-- Quoted text start --

We need to define a custom cleaning function which will combine the "Operation" and "Parameters" columns and convert them into one of the allowed types. This cleaning function is specific to the format of the exchange demo data which we have read in. Therefore, you may need to tweak it before you can use it on other data sets.
Use the sessionize_data function
We will do this for the first session type (with just commands).
But because we created columns for all three session types, you can set the "event_col" parameter in the "sessionize_data" function below to any of the following:
Operation
cmd_param
cmd_param_val
Here are some details about the arguments for the sessionize_data function:
Model the sessions
We will give a brief description of how the modelling works under the hood for each of the three session types.
Commands only
We treat the sessions as an ordered sequence of commands.
We apply the Markov assumption where we assume each command depends only on the command immediately before it.
This means the likelihood of each session can be computed by multiplying a sequence of transition probabilities together.
We use a sliding window (e.g. of length 3) throughout each session and then use the likelihood of the rarest window as the score for the session.
Commands with Parameters
All of the above ("commands only" case) except for one difference.
This time, we include the parameters in the modelling.
We make the assumption that the presence of each parameter is independent conditional on the command.
We therefore model the presence of the parameters as independent Bernoulli random variables (conditional on the command)
So to compute the likelihood of a session, each transition probability (of the commands) will be accompanied by a product of probabilities (for the parameters).
A subtlety to note, is that we take the geometric mean of the product of parameter probabilities. This is so we don't penalise commands which happen to have more parameters set than on average.
We use the same sliding window approach used with the "commands only" case.
Commands with Parameters and their Values
All of the above ("commands with parameters" case) except for one difference.
This time, we include the values in the modelling.
Some rough heuristics are used to determine which parameters have values which are categorical (e.g. "true" and "false" or "high", "medium" and "low") vs values which are arbitrary strings (such as email addresses). There is the option to override the "modellable_params" directly in the Model class.
We also make the assumption that the values depend only on the parameters and not on the command.
So to compute the likelihood of a session, each transition probability (of the commands) will be accompanied by a product of probabilities (for the parameters and categorical values).
We use the same sliding window approach used with the "commands only" case.
Important note:
If you set the window length to be k, then only sessions which have at least k-1 commands will have a valid (not np.nan) score. The reason for the -1 is because we append an end token to each session by default, so a session of length k-1 gets treated as length k during the scoring.
There are 3 high level functions available in this library
score_sessions
visualize_scored_sessions
score_and_visualize_sessions
We will first demonstrate the high level function for modelling the sessions.

-- Quoted text end --
-- Data excerpt start --

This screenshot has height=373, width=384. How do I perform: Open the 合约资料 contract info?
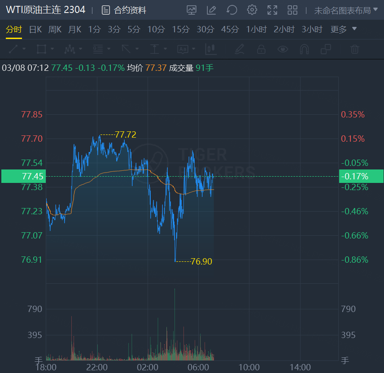124,10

-- Data excerpt end --

• _What to do_
• A. In the session-modelling text, what is used as the score for each session?
• B. Pick up the session-modelling text right after its last sentence and keep it going.
The listing plays no part in any of these tasks.

• _Outputs in order_
• A. The likelihood of the rarest window from a sliding window run through the session.

• B.
We will do this for the "Commands Only" session type.
But depending on which column you chose as the event_col in the sessionize_data function, you could set the "session_column" parameter in the "score_sessions" function below to any of the following:
Operation_list
cmd_param_list
cmd_param_val_list
Here are some details about the arguments for the score_sessions function:
Now we demonstrate the visualization component of the library
We do this using the "visualise_scored_sessions" function. This function returns an interactive timeline plot which allows you to zoom into different sections etc.
The time of the session will be on the x-axis.
The computed likelihood metric will be on the y-axis.
lower likelihoods correspond to rarer sessions.
Important note:
During the scoring/modelling stage, if you set the window length to be k, then only sessions which have at least k-1 commands will appear in the interactive timeline plot. This is because sessions with fewer than k-1 commands will have a score of np.nan. The reason for the -1 is because we append an end token to each session by default, so a session of length k-1 gets treated as length k during the scoring.
Here are some details about the arguments for the visualise_scored_sessions function:
Now we demonstrate how you can score and visualise your sessions in one go.
We will do this for the "Commands only" session type.
But depending on which column you chose as the event_col in the sessionize_data function, you could set the "session_column" parameter in the "score_and_visualise_sessions" function below to any of the following:
Operation_list
cmd_param_list
cmd_param_val_list
Here are some details about the arguments for the score_and_visualise_sessions function:
Advanced Users: Access the Model Class Directly
Users who would like to configure arguments related to whether start and end tokens are used or whether the geometric mean is computed, can access the Model class directly.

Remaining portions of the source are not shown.